## Exercise objective
In the material below, find each line that contains the word "מקדים" and copy it.

## Material shown
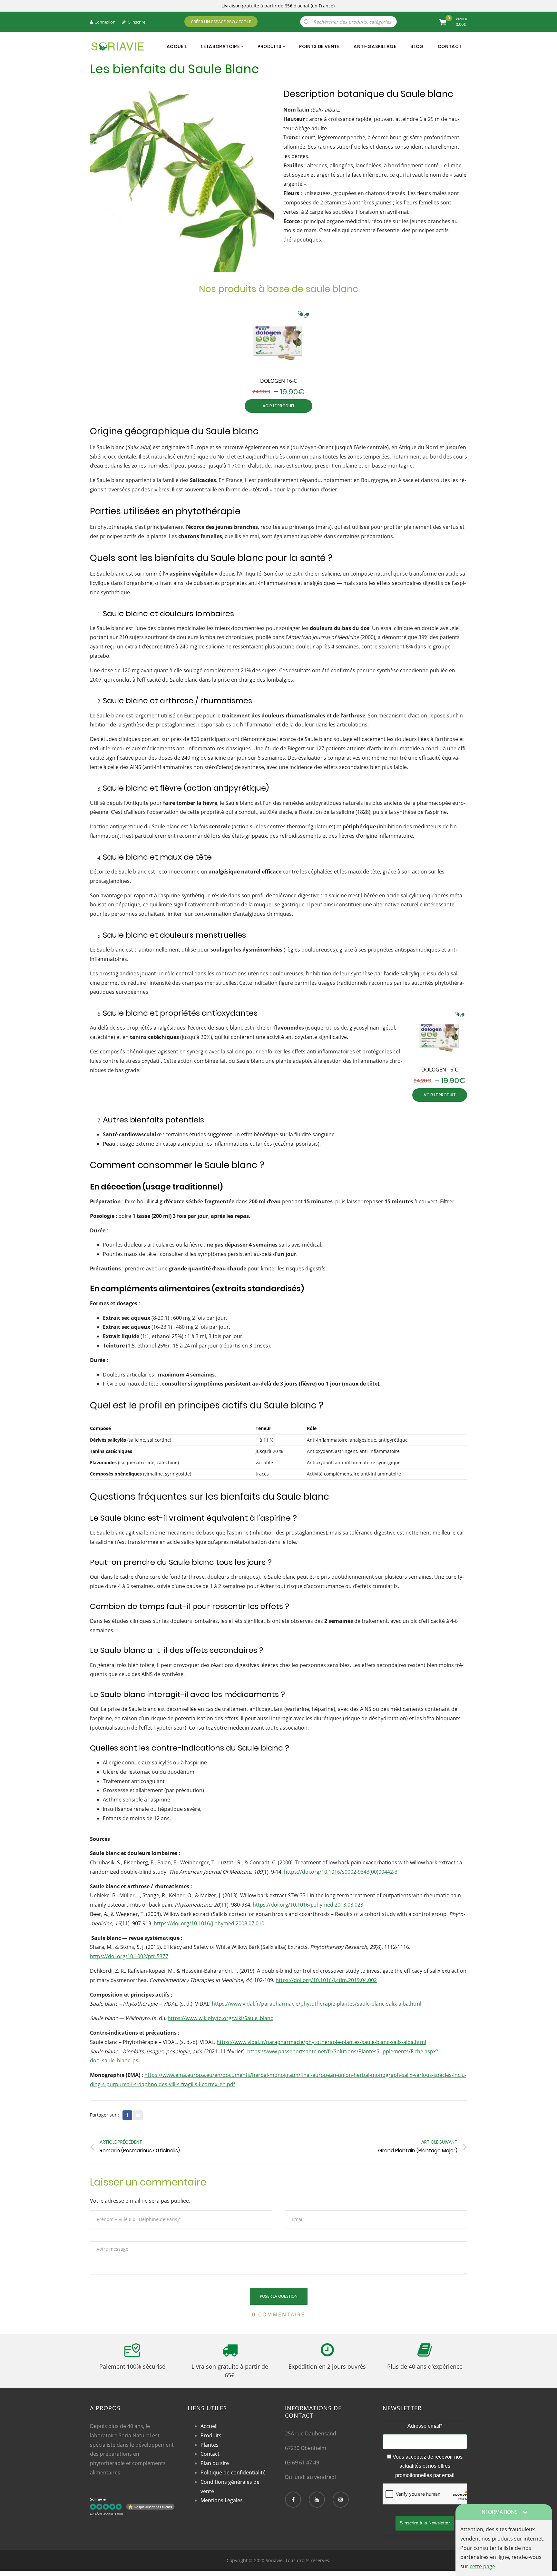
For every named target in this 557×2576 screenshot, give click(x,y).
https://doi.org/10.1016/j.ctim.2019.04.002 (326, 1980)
---
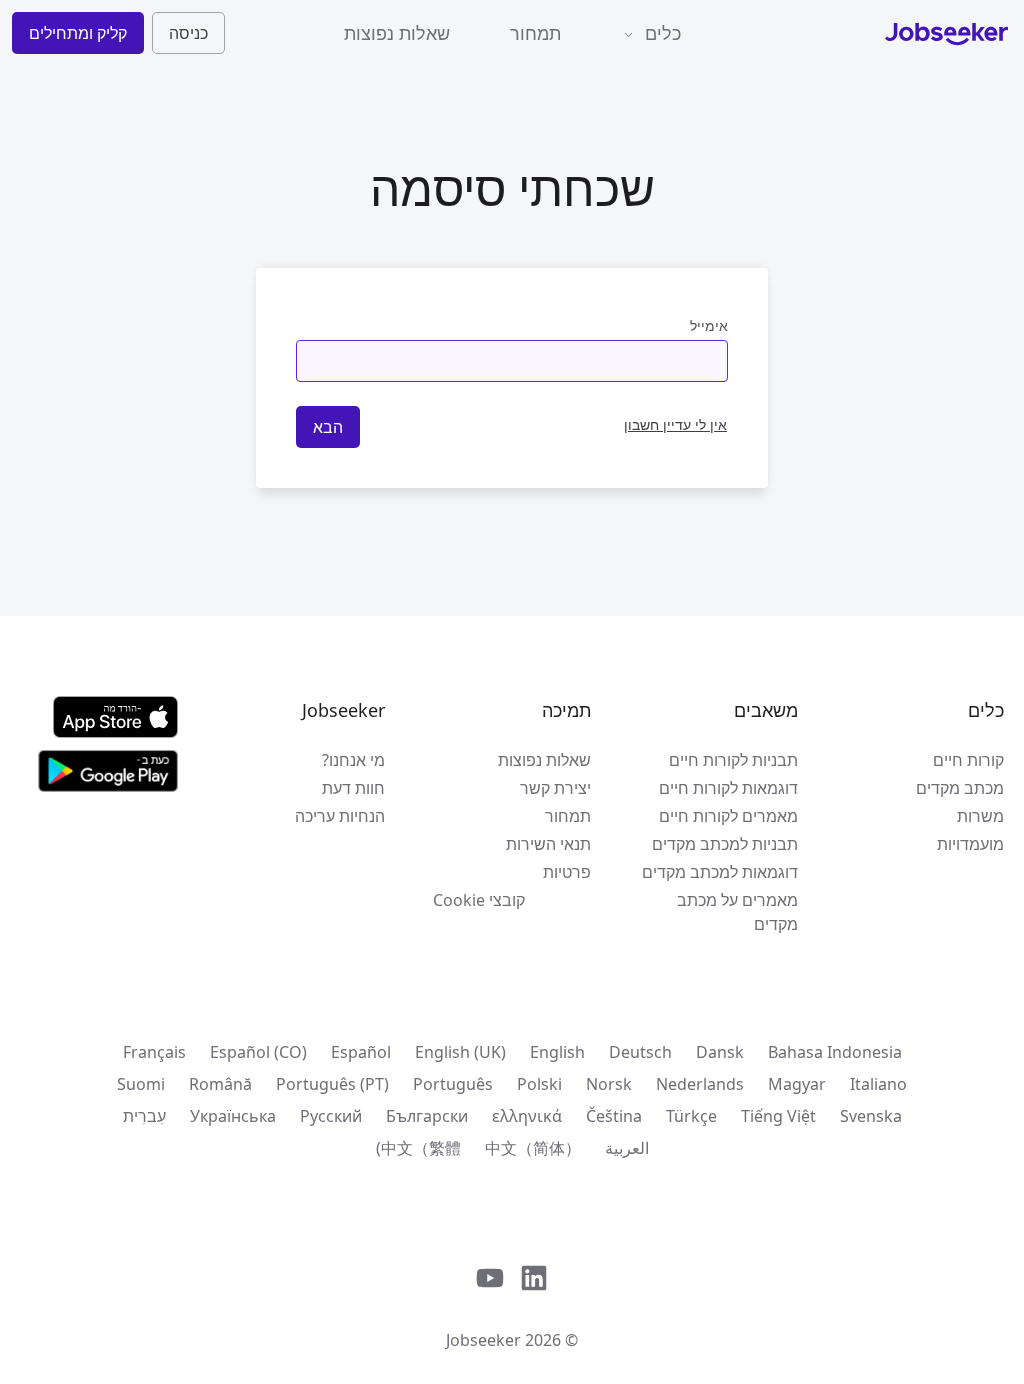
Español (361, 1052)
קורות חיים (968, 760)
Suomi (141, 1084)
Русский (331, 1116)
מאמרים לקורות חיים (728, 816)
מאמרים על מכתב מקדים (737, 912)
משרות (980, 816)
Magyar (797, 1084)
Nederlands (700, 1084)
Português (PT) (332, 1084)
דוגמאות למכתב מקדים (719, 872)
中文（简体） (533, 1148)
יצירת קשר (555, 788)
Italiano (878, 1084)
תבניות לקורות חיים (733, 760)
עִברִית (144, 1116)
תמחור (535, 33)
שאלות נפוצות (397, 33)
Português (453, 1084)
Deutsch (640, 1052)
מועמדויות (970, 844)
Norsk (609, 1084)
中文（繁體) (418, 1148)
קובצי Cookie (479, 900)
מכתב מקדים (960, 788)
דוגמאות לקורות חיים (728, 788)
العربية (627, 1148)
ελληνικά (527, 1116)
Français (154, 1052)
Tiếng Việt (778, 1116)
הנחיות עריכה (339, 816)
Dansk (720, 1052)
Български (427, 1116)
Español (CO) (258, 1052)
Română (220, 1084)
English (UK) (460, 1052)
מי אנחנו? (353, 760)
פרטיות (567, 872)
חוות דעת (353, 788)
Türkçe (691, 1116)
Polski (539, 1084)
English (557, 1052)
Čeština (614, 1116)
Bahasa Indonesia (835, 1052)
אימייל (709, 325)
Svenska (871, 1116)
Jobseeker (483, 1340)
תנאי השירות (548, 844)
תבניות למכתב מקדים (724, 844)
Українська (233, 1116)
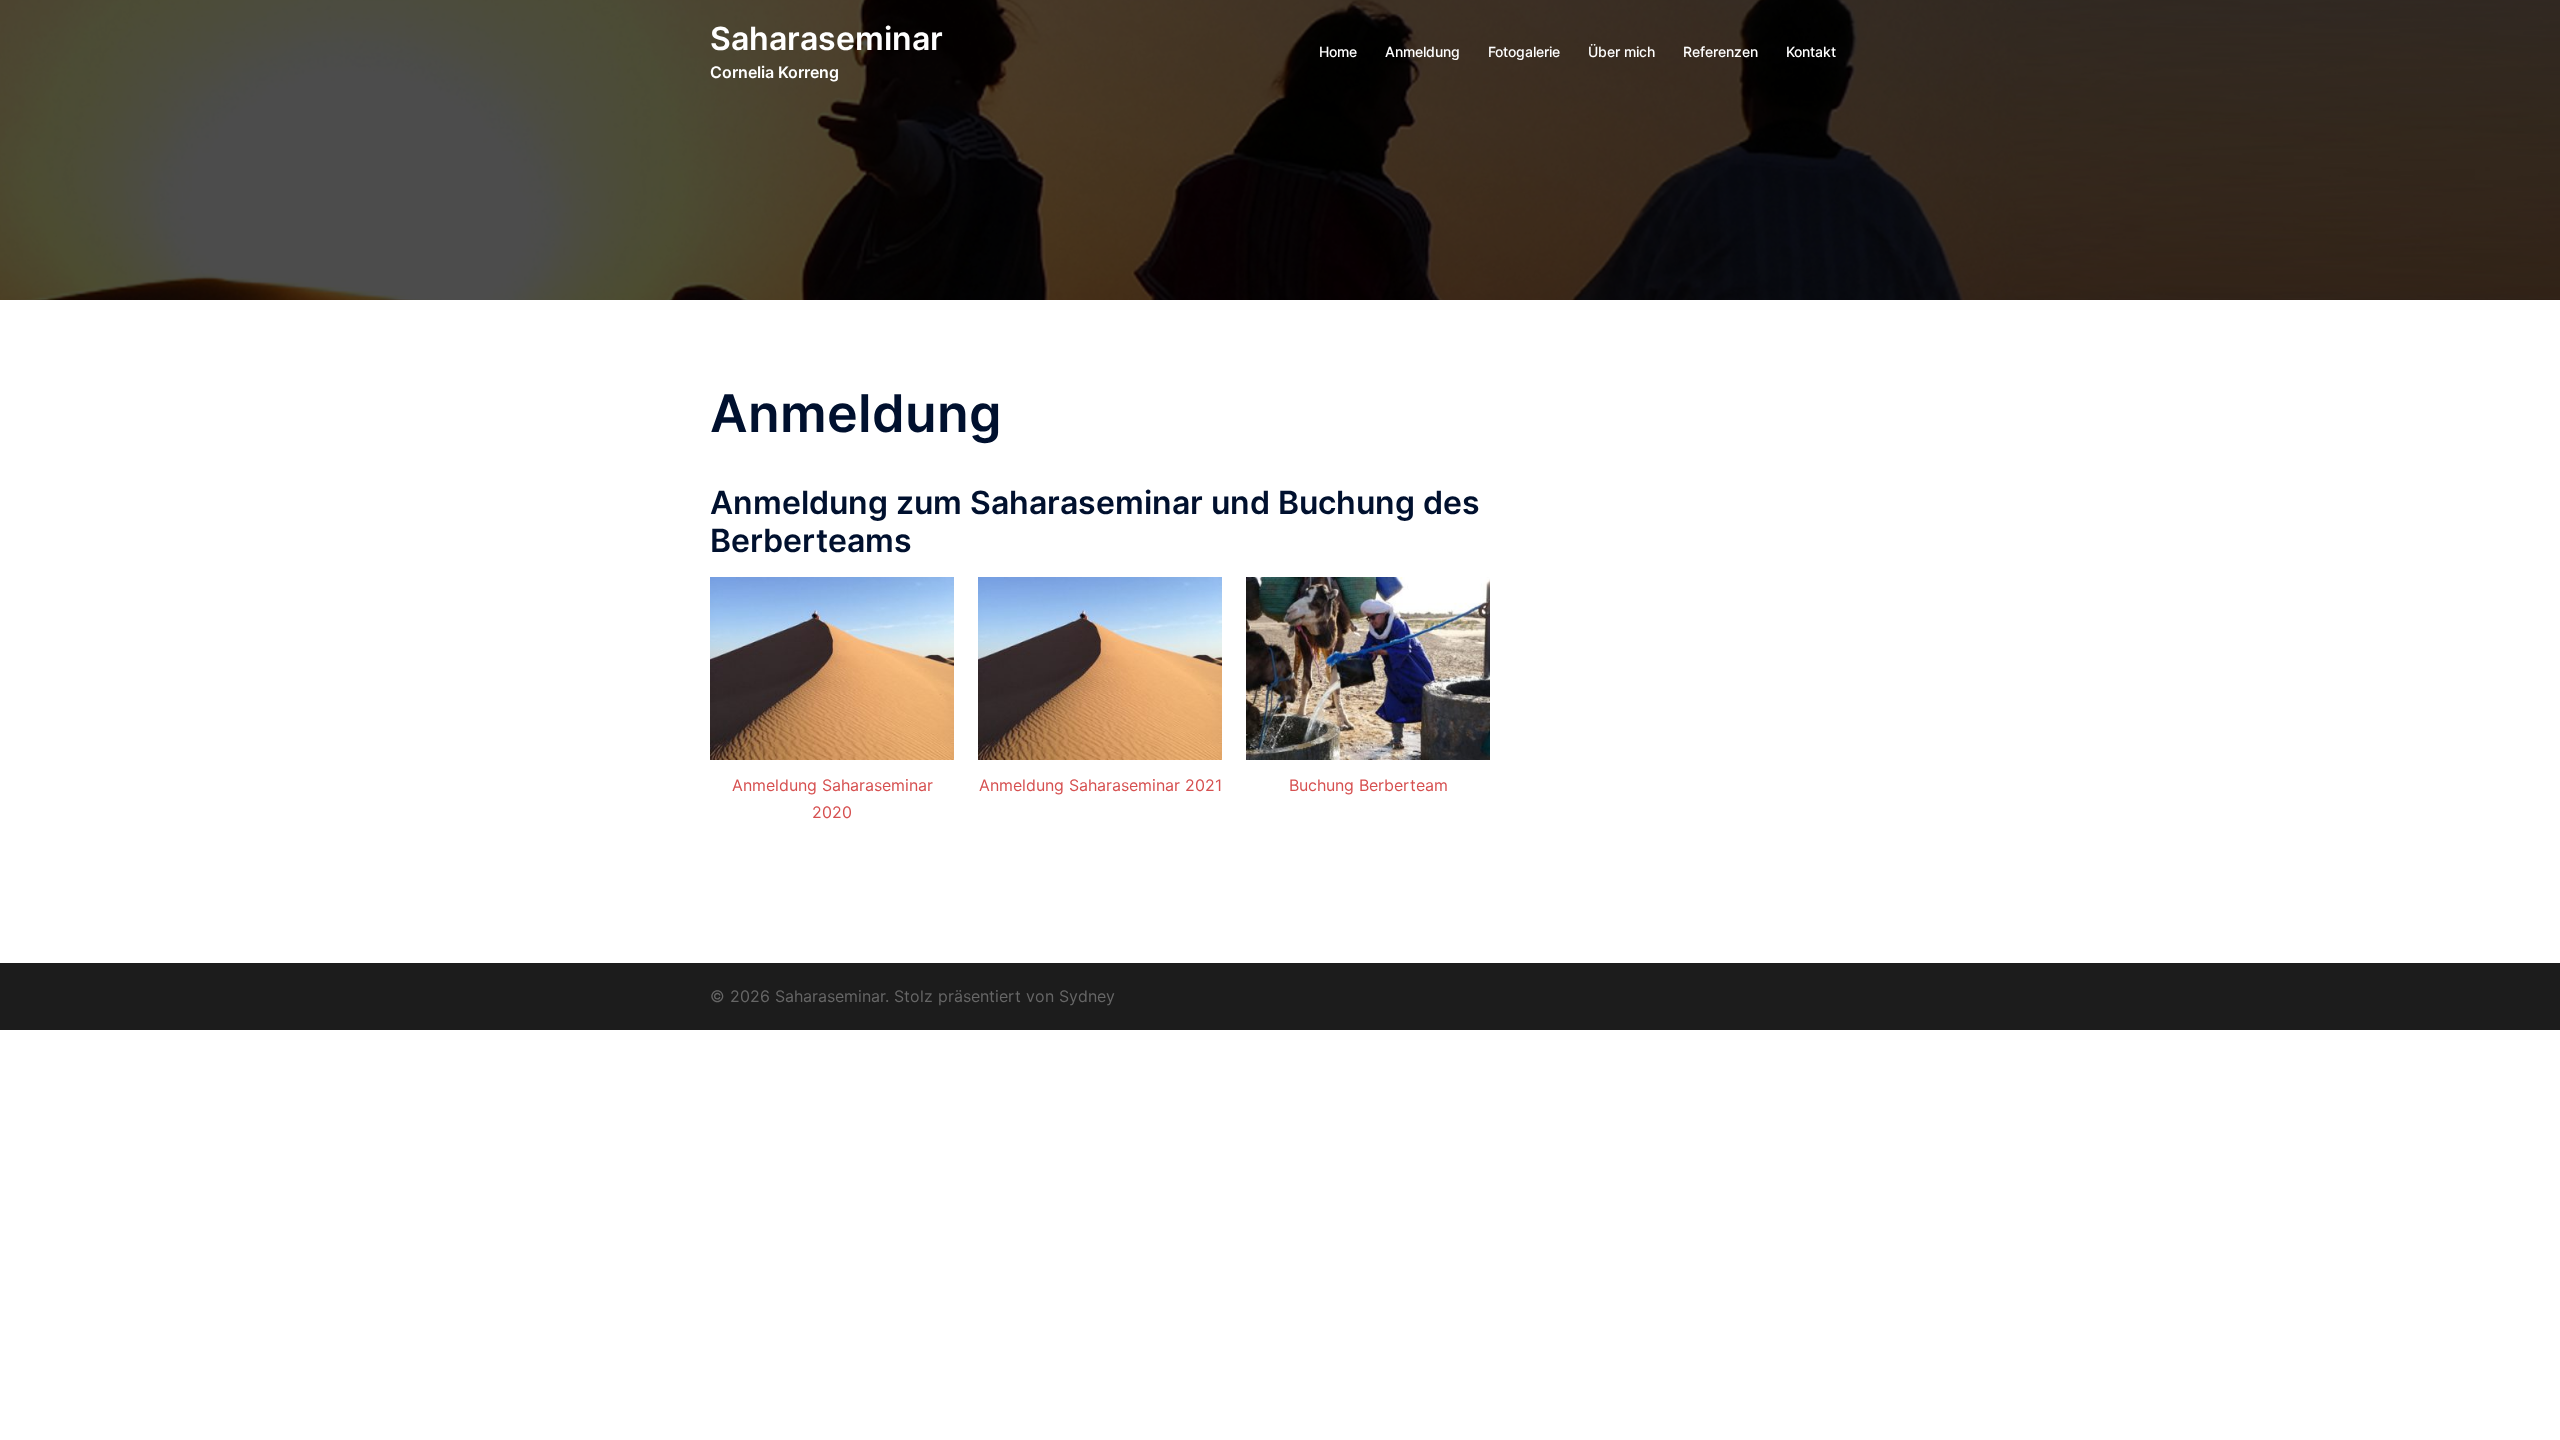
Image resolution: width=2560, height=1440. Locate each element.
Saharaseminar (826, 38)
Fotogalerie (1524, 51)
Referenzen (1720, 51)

## Answer box
מאמרים על מכתב מקדים (737, 912)
דוגמאות למכתב מקדים (719, 872)
מכתב מקדים (960, 788)
תבניות למכתב מקדים (724, 844)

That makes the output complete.